Gov. Dannel Malloy wants to convert the state to GAAP, but state budget officials scrapped related payments to cover the deficits.

House Republican Leader Lawrence Cafero of Norwalk and Deputy Republican Leader Vincent Candelora of North Branford have asked Nappier to appear before a joint hearing of the Appropriations and Finance, Revenue and Bonding committees to explain what triggered the state’s cash-flow problems.

“For months, we have been calling upon the legislature to deal with the fact that Connecticut spends more money than it takes in, but were rebuffed each time and accused of playing politics. After all the assurances we were given that 'everything is fine,’ the treasurer’s office has finally gotten around to acknowledging the depths of this problem,’’ Cafero said.

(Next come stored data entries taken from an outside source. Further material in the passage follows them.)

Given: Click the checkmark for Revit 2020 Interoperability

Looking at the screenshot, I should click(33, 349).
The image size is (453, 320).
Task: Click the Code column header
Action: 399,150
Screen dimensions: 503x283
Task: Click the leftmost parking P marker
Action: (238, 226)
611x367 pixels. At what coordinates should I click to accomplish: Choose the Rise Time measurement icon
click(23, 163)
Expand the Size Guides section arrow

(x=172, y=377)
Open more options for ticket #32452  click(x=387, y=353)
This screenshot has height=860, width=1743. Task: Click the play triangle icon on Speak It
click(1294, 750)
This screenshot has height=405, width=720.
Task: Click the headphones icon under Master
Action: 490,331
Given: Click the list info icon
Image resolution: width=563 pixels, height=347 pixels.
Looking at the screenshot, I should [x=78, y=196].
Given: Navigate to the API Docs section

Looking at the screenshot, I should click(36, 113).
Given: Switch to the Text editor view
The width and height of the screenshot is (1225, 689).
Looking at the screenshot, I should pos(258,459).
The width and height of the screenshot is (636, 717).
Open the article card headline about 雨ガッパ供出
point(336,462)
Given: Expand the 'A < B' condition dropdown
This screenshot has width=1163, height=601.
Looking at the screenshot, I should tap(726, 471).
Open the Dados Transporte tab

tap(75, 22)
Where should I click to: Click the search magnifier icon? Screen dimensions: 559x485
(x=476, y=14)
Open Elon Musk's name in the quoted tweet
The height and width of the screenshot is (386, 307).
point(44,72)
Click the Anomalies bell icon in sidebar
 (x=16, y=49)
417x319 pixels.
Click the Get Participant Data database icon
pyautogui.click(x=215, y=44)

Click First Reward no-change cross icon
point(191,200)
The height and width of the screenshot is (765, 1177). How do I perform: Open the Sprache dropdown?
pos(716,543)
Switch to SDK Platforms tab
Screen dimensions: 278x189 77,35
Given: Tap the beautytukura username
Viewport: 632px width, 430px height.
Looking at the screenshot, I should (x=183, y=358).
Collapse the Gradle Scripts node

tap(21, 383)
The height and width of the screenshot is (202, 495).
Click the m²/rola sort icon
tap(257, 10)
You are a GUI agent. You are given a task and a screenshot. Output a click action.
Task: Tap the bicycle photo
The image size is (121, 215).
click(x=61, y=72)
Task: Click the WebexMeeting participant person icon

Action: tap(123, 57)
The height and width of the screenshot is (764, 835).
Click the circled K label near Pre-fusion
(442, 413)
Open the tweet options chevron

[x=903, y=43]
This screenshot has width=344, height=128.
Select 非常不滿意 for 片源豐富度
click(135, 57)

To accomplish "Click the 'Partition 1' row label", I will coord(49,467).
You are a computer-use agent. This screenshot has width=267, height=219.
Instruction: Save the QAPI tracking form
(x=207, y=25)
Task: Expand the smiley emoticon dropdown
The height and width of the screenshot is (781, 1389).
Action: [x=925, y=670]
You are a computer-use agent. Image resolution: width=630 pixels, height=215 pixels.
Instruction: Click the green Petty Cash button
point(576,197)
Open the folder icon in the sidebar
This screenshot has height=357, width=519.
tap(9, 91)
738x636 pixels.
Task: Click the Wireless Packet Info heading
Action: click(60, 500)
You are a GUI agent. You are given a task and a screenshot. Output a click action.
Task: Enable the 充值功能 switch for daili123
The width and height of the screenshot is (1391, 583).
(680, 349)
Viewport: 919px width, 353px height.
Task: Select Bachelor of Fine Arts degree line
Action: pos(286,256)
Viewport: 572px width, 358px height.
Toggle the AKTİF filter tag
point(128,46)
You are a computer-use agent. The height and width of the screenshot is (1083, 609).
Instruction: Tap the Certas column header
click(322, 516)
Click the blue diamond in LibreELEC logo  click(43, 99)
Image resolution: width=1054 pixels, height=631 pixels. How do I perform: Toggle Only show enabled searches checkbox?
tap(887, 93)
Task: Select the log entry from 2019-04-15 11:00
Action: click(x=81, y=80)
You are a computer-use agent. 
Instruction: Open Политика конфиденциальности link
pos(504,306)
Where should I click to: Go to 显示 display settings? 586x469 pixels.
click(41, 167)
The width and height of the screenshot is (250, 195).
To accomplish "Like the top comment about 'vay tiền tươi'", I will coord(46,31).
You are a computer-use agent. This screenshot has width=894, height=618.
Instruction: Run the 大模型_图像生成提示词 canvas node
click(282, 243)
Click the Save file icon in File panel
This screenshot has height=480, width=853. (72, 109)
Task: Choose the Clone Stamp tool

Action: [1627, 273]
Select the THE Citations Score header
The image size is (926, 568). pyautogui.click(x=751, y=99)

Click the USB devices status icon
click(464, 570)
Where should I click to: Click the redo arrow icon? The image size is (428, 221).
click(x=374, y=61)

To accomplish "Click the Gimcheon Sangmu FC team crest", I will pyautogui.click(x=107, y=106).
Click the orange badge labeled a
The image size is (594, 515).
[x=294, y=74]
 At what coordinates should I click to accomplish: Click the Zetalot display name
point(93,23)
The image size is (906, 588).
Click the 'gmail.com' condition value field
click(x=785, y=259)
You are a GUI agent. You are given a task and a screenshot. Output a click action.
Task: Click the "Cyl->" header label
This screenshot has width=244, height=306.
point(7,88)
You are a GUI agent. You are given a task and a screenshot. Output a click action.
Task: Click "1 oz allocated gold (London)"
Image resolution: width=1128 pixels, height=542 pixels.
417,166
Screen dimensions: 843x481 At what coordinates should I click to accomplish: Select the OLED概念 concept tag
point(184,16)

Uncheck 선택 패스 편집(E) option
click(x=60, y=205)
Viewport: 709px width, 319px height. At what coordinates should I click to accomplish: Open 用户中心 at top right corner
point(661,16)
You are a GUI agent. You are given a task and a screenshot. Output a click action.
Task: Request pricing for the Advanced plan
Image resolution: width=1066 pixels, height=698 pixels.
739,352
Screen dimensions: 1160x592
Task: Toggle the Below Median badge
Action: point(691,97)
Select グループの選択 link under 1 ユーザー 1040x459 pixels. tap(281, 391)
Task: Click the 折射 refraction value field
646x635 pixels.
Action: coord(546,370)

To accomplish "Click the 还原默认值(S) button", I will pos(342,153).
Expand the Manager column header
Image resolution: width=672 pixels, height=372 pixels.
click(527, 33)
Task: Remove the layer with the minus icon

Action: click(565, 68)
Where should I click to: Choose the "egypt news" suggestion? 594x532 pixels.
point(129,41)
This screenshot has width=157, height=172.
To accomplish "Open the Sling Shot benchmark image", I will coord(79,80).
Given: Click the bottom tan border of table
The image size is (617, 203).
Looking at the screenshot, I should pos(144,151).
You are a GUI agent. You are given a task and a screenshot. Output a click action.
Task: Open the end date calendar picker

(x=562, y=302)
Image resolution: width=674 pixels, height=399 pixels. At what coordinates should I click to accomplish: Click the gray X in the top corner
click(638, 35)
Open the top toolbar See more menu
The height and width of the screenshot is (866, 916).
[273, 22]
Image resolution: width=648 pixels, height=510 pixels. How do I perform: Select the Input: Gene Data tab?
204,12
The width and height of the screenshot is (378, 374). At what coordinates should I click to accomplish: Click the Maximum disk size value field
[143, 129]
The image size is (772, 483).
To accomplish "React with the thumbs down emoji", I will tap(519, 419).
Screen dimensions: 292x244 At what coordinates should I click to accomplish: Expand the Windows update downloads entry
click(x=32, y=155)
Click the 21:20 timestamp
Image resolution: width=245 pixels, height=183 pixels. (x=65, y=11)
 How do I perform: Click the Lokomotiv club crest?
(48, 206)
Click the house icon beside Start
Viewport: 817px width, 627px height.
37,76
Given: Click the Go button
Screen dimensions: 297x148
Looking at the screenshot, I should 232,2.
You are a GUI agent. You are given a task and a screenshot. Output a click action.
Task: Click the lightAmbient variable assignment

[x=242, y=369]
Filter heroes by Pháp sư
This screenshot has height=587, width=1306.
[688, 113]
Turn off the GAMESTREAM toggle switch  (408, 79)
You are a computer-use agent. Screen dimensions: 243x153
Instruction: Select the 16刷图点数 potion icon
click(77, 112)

Fitch Ratings, Standard & Poor’s and Kroll Bond Ratings assign AA ratings to the Series 2012C GO bonds, while Moody’s Investors Service rates them Aa3, affecting $13.5 billion of debt outstanding. The bonds will mature from 2013 to 2025. Bond proceeds will be used for level debt service savings without extending maturities.

Moody’s, which lowered its rating from Aa2 in January, cited “depleted reserves with slim prospects for near-term replenishment” in Friday’s report. It also called out Connecticut for high combined fixed costs for debt service and post-employment benefits relative to the state’s budget, and pension-funded ratios among the lowest in the country “and likely to remain well below average.”

Fitch called Connecticut’s tax-supported debt high for a U.S. state. “Most GO bonds, excluding GO bonds issued to fund the teachers’ retirement system, amortize rapidly,” Fitch wrote.

The state employee retirement system funded ratio is 48%, and the teachers retirement system’s is 61%, under the most recent data available. The Pew Center on the States considers 80% an acceptable threshold.

Wells Fargo Securities LLC is lead manager for the bond sale.

Acacia Financial Group Inc. is the financial advisor. Day Pitney LLP is lead bond counsel and lead disclosure counsel. Wiggin and Dana LLP and Hardwick Law Firm LLC are co-underwriters counsel. Robinson & Cole LLP is lead tax counsel.